*PAGE EXTRACT*.
Primary LanguagePHPMIT LicenseMIT

Improved PHP CSV Processor

This is a simple project to illustrate the daemons usage using PHP.

Requirements

  • PHP 5.x or 7.x
  • PCNTL extension
  • exec function enabled
  • MySQL 5.6+

Installation

Downloading

There is no any kind of installation script, just clone this repository using the following command:

$ git clone https://github.com/devsdmf/campus-party-csv-processor

Database

Create a database that will be used to save the processed data and to store the process queue:

/*!40101 SET @OLD_CHARACTER_SET_CLIENT=@@CHARACTER_SET_CLIENT */;
/*!40101 SET @OLD_CHARACTER_SET_RESULTS=@@CHARACTER_SET_RESULTS */;
/*!40101 SET @OLD_COLLATION_CONNECTION=@@COLLATION_CONNECTION */;
/*!40101 SET NAMES utf8 */;
/*!40014 SET @OLD_FOREIGN_KEY_CHECKS=@@FOREIGN_KEY_CHECKS, FOREIGN_KEY_CHECKS=0 */;
/*!40101 SET @OLD_SQL_MODE=@@SQL_MODE, SQL_MODE='NO_AUTO_VALUE_ON_ZERO' */;
/*!40111 SET @OLD_SQL_NOTES=@@SQL_NOTES, SQL_NOTES=0 */;

DROP TABLE IF EXISTS `ceps`;

CREATE TABLE `ceps` (
  `id` int(11) unsigned NOT NULL AUTO_INCREMENT,
  `cep` varchar(8) NOT NULL DEFAULT '',
  `street` varchar(1024) NOT NULL DEFAULT '',
  `neighborhood` varchar(1024) NOT NULL DEFAULT '',
  `city` varchar(1024) NOT NULL DEFAULT '',
  `state` varchar(1024) NOT NULL DEFAULT '',
  PRIMARY KEY (`id`)
) ENGINE=InnoDB DEFAULT CHARSET=utf8;

DROP TABLE IF EXISTS `queue`;

CREATE TABLE `queue` (
  `id` int(11) unsigned NOT NULL AUTO_INCREMENT,
  `parent` int(11) DEFAULT NULL,
  `file` varchar(1024) NOT NULL DEFAULT '',
  `file_size` int(11) DEFAULT NULL,
  `status` varchar(20) NOT NULL DEFAULT 'pending',
  `attempts` int(1) NOT NULL DEFAULT '0',
  `pid` int(11) DEFAULT NULL,
  `created_at` datetime NOT NULL,
  `finished_at` datetime DEFAULT NULL,
  PRIMARY KEY (`id`)

*RECORDS*.

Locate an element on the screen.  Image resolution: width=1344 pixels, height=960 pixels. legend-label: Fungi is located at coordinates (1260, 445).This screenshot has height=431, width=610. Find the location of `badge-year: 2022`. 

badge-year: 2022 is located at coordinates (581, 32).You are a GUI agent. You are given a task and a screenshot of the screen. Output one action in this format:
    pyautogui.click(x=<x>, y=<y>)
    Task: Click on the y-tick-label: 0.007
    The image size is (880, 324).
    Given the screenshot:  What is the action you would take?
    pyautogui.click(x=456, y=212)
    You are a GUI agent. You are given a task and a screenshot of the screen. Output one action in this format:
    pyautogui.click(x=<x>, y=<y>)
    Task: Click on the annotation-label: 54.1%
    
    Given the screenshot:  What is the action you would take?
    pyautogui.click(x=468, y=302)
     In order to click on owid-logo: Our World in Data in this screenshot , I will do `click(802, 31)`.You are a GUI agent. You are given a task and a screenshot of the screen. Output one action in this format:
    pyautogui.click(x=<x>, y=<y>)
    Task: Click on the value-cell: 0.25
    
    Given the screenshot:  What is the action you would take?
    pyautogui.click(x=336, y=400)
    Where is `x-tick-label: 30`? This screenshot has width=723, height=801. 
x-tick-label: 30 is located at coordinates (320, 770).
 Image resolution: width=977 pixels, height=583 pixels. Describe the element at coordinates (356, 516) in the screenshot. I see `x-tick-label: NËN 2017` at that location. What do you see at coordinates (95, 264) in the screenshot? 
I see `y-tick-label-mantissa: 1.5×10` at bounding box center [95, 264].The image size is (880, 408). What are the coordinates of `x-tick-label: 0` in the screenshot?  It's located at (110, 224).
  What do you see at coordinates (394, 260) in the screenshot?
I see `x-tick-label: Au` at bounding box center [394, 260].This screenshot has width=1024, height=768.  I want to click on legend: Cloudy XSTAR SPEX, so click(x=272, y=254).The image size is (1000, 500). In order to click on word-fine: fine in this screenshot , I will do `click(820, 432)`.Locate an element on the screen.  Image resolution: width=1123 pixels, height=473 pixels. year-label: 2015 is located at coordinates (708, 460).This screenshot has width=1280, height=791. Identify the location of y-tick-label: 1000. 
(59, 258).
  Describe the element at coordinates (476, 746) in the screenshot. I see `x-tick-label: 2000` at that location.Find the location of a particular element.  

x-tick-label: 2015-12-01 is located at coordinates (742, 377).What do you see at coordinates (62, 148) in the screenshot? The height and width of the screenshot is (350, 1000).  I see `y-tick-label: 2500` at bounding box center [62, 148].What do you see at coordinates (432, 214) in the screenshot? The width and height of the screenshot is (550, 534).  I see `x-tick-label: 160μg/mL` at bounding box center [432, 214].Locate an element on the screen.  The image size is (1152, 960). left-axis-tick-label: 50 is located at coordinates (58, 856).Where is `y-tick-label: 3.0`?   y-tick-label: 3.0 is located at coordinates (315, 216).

*PARTS OF THE EXERCISE*.
• 1. Answer these questions using the CSV processor README. Mark each answer with its letter.
(a) Which PHP extension does the project require?
(b) What command does the README give for cloning the repository?
(c) What is the default value of the `status` column in the `queue` table?
• 2. For each statement, say whether the CSV processor README supports it. Give yes or no, and quote the words that settle it.
(a) The project ships with an installation script.
(b) The project needs MySQL version 5.6 or later.
(c) The `cep` column in the `ceps` table can hold up to 1024 characters.
• 3. Write the next part of the CSV processor README, starting after the final line shown.

*ANSWER SET*.
• 1.
(a) The PCNTL extension.
(b) $ git clone https://github.com/devsdmf/campus-party-csv-processor
(c) 'pending'

• 2.
(a) No. "There is no any kind of installation script"
(b) Yes. "MySQL 5.6+"
(c) No. "`cep` varchar(8) NOT NULL DEFAULT ''"

• 3.
) ENGINE=InnoDB DEFAULT CHARSET=utf8;

/*!40111 SET SQL_NOTES=@OLD_SQL_NOTES */;
/*!40101 SET SQL_MODE=@OLD_SQL_MODE */;
/*!40014 SET FOREIGN_KEY_CHECKS=@OLD_FOREIGN_KEY_CHECKS */;
/*!40101 SET CHARACTER_SET_CLIENT=@OLD_CHARACTER_SET_CLIENT */;
/*!40101 SET CHARACTER_SET_RESULTS=@OLD_CHARACTER_SET_RESULTS */;
/*!40101 SET COLLATION_CONNECTION=@OLD_COLLATION_CONNECTION */;

Configuring

In the root of the project, there is a file called config.php that store the configurations of the application, the available settings are:

  • DB_HOST: The database host
  • DB_USER: The database user
  • DB_PASS: The database password
  • DB_NAME: The database name
  • DATA_DIR: The directory where the CSV files are located
  • PHP_BIN: The path to the PHP binary (auto-detected using which command)
  • PROCESSOR_SCRIPT: The path to the CSV processor script
  • PROCESS_UID: The user that will be used to run the daemon and the processor script (1)
  • PROCESS_GID: The group that will be used to run the daemon and the processor script (1)
  • ENABLE_FILE_CHUNKS: Turn on/off the chunk of large CSV files (enabled by default)
  • MAX_LINES_PER_CHUNK: The maximum number of lines per chunked file (default is 10000 lines per chunk)
  • STATUS_PENDING: The status constant for pending processes in queue
  • STATUS_CHUNKED: The status constant for chunked processes in queue
  • STATUS_QUEUED: The status constant for queued processes in queue
  • STATUS_RUNNING: The status constant for running processes in queue
  • STATUS_FINISHED: The status constant for finished processes in queue
  • STATUS_FAILED: The status constant for failed processes in queue

(1) - To get the uid and gid of your current user, just type the id command in your terminal app.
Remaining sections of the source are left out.